Qué se pide ▸
(A) Enumera todas las clases de personas que, según el texto sobre Scherezada, el contador de cuentos de los mercados populares atrae a su alrededor.
(B) Escribe la continuación del texto sobre Scherezada a partir de su última oración.

Texto fuente ▸
------------------------------------------------
Y lo logra. Logra mantener en suspenso y lleno de interés al asesino de mujeres a lo largo de mil noches y una noche, hasta que logra su perdón, y el perdón a todas las demás mujeres del reino. Scherezada sabe todas las historias que se cuentan a través de los siglos, las que traen las caravanas desde los países más lejanos y desde los confines de todos los reinos, acumuladas por la tradición oral, con lo que es ella misma un portento de sabiduría, y es, además, una narradora insigne como para detener el alfanje que pende cada amanecer por encima de su cabeza, fácil de palabra, encantadora en sus gestos, en la virtud de sus dramatizaciones, de la imitación de las voces de sus personajes, y conoce, como todo buen narrador, el momento en que debe detener cada noche su relato para que el sultán sanguinario se mantenga expectante hasta la noche siguiente.
No hay mejor prueba en toda la historia de la literatura universal de mejores dotes de narrador que las de Scherezada, si es capaz de salvar su vida cada noche gracias a la gracia y el donaire con que cuenta, al prodigio de su memoria, a sus dotes histriónicas. Si un día vacila, o se equivoca, o falla en atraer el interés del sultán, que bosteza aburrido, su cabeza no amanecerá sobre sus hombros. En contar le va la vida. Pero la perfección de la arquitectura del libro que reúne centenares de historias tiene una doble dimensión.
Porque detrás de Scherezada, a merced del sultán en los dormitorios reales, alguien más cuenta, y ese alguien es el contador de cuentos de los mercados populares, que atrae a su alrededor a compradores y mercaderes, acarreadores y aguadores, arrieros y campesinos; él también conoce todas las historias de la tradición oral, y cuenta una historia tras otra en medio de la multitud de escuchas, no para salvar su vida, sino para ganársela. Si su historia es mala, o no está bien contada, si no atrae el interés de sus oyentes, las monedas no caerán sobre el plato de estaño que tiene a sus pies y no podrá comer ese día.
------------------------------------------------
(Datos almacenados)
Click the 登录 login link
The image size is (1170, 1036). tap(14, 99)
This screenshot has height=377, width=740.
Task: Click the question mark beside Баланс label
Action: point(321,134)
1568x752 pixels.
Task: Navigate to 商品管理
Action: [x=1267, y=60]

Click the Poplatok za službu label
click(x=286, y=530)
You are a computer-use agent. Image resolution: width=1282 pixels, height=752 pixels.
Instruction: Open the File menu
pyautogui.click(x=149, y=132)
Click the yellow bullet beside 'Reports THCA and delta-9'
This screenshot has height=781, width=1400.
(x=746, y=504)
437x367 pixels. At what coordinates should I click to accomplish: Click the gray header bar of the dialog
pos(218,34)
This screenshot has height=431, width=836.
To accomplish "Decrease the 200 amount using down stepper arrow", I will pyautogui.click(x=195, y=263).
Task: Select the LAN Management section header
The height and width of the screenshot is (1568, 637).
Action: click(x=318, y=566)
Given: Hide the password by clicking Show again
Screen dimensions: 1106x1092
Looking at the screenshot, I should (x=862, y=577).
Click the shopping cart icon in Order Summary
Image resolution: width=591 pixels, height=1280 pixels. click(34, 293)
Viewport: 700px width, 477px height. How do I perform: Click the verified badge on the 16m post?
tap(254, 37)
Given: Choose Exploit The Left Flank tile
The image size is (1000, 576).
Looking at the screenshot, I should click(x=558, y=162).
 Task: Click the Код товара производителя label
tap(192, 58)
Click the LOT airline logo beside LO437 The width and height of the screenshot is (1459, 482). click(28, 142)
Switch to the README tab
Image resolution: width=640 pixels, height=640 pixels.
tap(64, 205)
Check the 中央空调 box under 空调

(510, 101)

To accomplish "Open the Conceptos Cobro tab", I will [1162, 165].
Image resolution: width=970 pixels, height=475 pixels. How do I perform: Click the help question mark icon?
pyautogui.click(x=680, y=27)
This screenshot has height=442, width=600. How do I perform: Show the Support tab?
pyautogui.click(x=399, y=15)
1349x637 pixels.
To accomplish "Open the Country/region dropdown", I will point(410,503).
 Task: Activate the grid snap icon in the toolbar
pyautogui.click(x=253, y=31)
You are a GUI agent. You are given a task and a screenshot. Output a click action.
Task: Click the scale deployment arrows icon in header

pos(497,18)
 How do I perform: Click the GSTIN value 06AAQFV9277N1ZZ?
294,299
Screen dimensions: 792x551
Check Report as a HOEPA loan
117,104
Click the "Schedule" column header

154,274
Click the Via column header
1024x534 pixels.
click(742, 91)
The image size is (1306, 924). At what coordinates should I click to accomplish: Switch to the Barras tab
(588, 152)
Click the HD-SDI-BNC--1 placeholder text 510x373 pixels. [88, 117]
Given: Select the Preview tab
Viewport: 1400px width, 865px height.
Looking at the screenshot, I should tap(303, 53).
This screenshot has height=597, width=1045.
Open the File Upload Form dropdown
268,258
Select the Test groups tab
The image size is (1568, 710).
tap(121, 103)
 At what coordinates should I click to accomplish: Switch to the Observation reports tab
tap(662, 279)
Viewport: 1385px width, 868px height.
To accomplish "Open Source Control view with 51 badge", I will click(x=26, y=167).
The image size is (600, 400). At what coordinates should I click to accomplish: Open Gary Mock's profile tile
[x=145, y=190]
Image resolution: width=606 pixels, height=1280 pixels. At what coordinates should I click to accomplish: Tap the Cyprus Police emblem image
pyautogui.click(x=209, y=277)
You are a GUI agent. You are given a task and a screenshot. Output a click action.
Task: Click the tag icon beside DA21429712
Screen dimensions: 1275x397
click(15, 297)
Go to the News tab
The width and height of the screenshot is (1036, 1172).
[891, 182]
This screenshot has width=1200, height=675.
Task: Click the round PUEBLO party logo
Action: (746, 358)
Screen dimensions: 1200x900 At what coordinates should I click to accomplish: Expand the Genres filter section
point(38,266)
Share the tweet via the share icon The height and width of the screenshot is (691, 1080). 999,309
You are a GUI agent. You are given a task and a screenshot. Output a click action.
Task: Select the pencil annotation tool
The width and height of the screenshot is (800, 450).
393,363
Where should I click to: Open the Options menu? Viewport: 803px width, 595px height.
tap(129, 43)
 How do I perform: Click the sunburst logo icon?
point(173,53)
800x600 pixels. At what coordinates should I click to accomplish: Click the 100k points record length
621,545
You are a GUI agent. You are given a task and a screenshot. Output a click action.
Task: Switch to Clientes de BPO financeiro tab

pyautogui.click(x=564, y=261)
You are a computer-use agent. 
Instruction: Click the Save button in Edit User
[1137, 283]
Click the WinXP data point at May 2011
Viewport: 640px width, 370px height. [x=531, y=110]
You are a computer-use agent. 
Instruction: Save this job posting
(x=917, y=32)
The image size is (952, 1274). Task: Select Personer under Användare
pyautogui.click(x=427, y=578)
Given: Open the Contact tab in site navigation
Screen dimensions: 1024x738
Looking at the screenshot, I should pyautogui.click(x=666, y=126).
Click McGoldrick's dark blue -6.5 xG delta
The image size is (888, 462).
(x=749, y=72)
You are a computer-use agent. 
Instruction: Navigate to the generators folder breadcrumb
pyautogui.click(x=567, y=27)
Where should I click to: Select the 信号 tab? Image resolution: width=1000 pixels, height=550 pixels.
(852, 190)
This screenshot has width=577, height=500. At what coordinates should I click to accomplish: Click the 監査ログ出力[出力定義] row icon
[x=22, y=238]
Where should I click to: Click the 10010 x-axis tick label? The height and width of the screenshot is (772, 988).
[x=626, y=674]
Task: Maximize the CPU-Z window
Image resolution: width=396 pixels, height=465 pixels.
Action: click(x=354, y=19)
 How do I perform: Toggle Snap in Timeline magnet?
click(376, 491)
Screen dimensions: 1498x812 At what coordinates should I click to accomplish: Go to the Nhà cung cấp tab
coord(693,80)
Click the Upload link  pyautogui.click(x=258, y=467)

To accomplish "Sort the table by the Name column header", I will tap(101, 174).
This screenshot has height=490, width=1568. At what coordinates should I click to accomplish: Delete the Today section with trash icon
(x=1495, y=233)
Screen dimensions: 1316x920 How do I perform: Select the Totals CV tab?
------------------------------------------------
Conjunto de respuestas ▸
(A) compradores, mercaderes, acarreadores, aguadores, arrieros y campesinos

(B)
Ambos, Scherezada en el palacio del sultán y el narrador callejero en las plazas y en los mercados que se gana la vida contando historias, se salvan de la muerte y del hambre por medio de su habilidad con las palabras. Se salvan con la lengua.
Y aún hay una tercera dimensión en toda la arquitectura de Las mil y una noche, el aposento de ese palacio encantado que es el libro todo, en el que se hacinan los verdaderos autores de los cuentos: el pueblo de beduinos de las caravanas, de mercaderes y arrieros, de pescadores y agricultores, de esclavos de los palacios reales, de vagabundos y pordioseros que son los que han inventado a través de los siglos esa miríada de historias, hijas de sus propios deseos insatisfechos, de sus necesidades y temores, de su deslumbramiento frente a la riqueza, de sus ansias del milagro que los convierta en poderosos de la noche a la mañana, de que aparezca el genio de la lámpara maravillosa que les entregue todas las riquezas del mundo y alivie para siempre su pobreza secular.
De alguna manera, ellos también se salvan por la palabra encantada.